Exercise details
Word for word, restate the records that appear below.

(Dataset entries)
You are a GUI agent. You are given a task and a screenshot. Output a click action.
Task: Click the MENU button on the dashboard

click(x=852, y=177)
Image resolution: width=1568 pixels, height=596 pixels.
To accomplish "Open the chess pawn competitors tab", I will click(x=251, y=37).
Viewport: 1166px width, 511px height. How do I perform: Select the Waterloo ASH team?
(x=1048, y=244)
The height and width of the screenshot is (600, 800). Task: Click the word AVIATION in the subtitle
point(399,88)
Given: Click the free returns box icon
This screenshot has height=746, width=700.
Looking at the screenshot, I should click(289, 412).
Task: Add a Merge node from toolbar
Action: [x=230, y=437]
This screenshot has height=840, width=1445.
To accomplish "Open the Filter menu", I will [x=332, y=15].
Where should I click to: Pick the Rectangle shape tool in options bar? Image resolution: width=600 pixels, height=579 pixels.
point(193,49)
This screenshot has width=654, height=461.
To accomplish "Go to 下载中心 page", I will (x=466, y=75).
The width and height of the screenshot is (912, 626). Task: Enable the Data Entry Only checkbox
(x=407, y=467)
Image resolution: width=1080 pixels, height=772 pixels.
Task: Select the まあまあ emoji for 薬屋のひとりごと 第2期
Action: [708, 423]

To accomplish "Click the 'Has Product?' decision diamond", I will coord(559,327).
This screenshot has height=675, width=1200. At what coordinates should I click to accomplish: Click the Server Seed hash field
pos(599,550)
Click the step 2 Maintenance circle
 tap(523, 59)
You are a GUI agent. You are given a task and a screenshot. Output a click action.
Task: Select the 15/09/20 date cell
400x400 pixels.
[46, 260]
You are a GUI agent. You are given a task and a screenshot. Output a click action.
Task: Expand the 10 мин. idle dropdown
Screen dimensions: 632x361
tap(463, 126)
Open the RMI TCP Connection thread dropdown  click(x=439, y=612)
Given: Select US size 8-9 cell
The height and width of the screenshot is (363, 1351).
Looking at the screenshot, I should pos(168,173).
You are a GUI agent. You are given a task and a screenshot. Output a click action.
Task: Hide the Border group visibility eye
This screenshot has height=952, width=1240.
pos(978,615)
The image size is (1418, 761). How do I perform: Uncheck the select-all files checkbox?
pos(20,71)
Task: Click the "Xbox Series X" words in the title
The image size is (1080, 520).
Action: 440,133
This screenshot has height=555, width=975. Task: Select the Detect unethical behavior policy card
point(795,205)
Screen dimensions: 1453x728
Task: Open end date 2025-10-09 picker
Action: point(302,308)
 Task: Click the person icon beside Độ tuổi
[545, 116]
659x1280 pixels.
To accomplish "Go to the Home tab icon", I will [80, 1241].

Response for this exercise
You are a GUI agent. You are given a task and a screenshot. Output a click action.
Task: Click the MENU button on the dashboard

click(x=852, y=177)
Image resolution: width=1568 pixels, height=596 pixels.
To accomplish "Open the chess pawn competitors tab", I will click(x=251, y=37).
Viewport: 1166px width, 511px height. How do I perform: Select the Waterloo ASH team?
(x=1048, y=244)
The height and width of the screenshot is (600, 800). Task: Click the word AVIATION in the subtitle
point(399,88)
Given: Click the free returns box icon
This screenshot has height=746, width=700.
Looking at the screenshot, I should click(289, 412).
Task: Add a Merge node from toolbar
Action: [x=230, y=437]
This screenshot has height=840, width=1445.
To accomplish "Open the Filter menu", I will [x=332, y=15].
Where should I click to: Pick the Rectangle shape tool in options bar? Image resolution: width=600 pixels, height=579 pixels.
point(193,49)
This screenshot has width=654, height=461.
To accomplish "Go to 下载中心 page", I will (x=466, y=75).
The width and height of the screenshot is (912, 626). Task: Enable the Data Entry Only checkbox
(x=407, y=467)
Image resolution: width=1080 pixels, height=772 pixels.
Task: Select the まあまあ emoji for 薬屋のひとりごと 第2期
Action: [708, 423]

To accomplish "Click the 'Has Product?' decision diamond", I will coord(559,327).
This screenshot has height=675, width=1200. At what coordinates should I click to accomplish: Click the Server Seed hash field
pos(599,550)
Click the step 2 Maintenance circle
 tap(523, 59)
You are a GUI agent. You are given a task and a screenshot. Output a click action.
Task: Select the 15/09/20 date cell
400x400 pixels.
[46, 260]
You are a GUI agent. You are given a task and a screenshot. Output a click action.
Task: Expand the 10 мин. idle dropdown
Screen dimensions: 632x361
tap(463, 126)
Open the RMI TCP Connection thread dropdown  click(x=439, y=612)
Given: Select US size 8-9 cell
The height and width of the screenshot is (363, 1351).
Looking at the screenshot, I should pos(168,173).
You are a GUI agent. You are given a task and a screenshot. Output a click action.
Task: Hide the Border group visibility eye
This screenshot has height=952, width=1240.
pos(978,615)
The image size is (1418, 761). How do I perform: Uncheck the select-all files checkbox?
pos(20,71)
Task: Click the "Xbox Series X" words in the title
The image size is (1080, 520).
Action: 440,133
This screenshot has height=555, width=975. Task: Select the Detect unethical behavior policy card
point(795,205)
Screen dimensions: 1453x728
Task: Open end date 2025-10-09 picker
Action: point(302,308)
 Task: Click the person icon beside Độ tuổi
[545, 116]
659x1280 pixels.
To accomplish "Go to the Home tab icon", I will [80, 1241].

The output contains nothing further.